Dr Samantha Lycett, Chancellors Fellow at the Roslin Institute, University of Edinburgh, is using genetic sequence data to track and predict outbreaks of infectious diseases.

I worked in physics and radar signal processing for several years before I came to computational biology. I designed an algorithm for a radar to detect small objects on runways, and we created a system that was installed at airports. I realised I liked finding signals in data and thought it would be interesting to apply algorithms to the problems of infectious diseases – both subjects are about detection, tracking and prediction – so I made the move into research.

Viruses and bacteria have DNA (or in some cases RNA) genomes which mutate rapidly.
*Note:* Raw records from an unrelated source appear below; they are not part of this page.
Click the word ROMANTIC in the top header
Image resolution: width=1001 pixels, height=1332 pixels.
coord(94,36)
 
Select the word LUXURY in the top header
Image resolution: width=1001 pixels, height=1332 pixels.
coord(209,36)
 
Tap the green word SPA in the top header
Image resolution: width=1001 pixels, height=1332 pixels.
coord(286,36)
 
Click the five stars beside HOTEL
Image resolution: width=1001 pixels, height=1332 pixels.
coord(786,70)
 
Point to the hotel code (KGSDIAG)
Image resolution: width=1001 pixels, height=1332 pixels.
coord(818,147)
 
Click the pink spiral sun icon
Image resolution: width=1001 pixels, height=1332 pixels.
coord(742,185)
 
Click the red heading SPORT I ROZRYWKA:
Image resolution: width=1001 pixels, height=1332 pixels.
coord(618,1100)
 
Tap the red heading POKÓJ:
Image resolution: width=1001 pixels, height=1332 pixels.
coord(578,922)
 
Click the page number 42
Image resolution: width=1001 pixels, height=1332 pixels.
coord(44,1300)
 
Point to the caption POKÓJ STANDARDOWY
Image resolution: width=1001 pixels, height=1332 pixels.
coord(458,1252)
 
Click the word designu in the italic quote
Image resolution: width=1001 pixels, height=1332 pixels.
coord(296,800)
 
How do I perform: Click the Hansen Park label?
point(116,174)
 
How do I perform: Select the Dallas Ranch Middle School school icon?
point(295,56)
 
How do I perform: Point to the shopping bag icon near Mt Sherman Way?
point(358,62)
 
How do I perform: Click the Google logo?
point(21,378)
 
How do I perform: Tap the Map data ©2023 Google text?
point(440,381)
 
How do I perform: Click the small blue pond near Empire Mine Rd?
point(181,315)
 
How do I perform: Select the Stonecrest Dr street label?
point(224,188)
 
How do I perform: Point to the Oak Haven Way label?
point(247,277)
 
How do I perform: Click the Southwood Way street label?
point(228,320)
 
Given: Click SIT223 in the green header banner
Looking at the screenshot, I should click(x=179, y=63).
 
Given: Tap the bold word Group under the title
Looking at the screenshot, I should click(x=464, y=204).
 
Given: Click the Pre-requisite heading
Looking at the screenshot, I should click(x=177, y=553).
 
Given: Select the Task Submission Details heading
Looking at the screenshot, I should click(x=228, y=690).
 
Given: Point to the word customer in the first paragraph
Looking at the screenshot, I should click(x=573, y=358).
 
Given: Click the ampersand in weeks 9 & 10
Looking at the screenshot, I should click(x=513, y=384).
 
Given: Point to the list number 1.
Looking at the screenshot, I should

I use genetic sequence data to study pathogen spread and evolution, particularly in fast-evolving viruses, such as influenza. It enables us to trace the origins of an outbreak and help predict how and where it might spread. Our work on the 2014 bird flu pandemic used gene sequence data to understand the outbreaks were coming from Asia and being spread through wild bird populations. Because we knew it was coming, the government was able to issue advice to keep domestic flocks indoors, and so the UK didn’t suffer in the same way as many other countries.

We were lucky that although the 2009 swine flu outbreak was big, it was a mild strain. At the moment, I’m working to harness pathogen sequence data and combine it with other data, such as trade and travel patterns, so we can stay one step ahead of the next big outbreak. It will also enable us to potentially start predicting how viruses might evolve in the future so that we can then choose appropriate drugs or vaccines to prevent viruses developing into super-virulent strains.

Signal processing was a very male-dominated field – at times I was the only woman in a team of 50 – but it was never a problem. At the Roslin Institute there’s an equal split of men and women, and that’s the case at every level, which is great. One of the good things about tracking infectious diseases is that by their very nature you are working with people all over the world and in different fields. It’s an exciting field to work in.

Computational skills are absolutely key in my line of work. There are now lots of tutorials online where you can download data and start looking at those computational problems. But children can get started with coding, too – from the age of 10, I would program maze games on the computer that my sister and I would then play.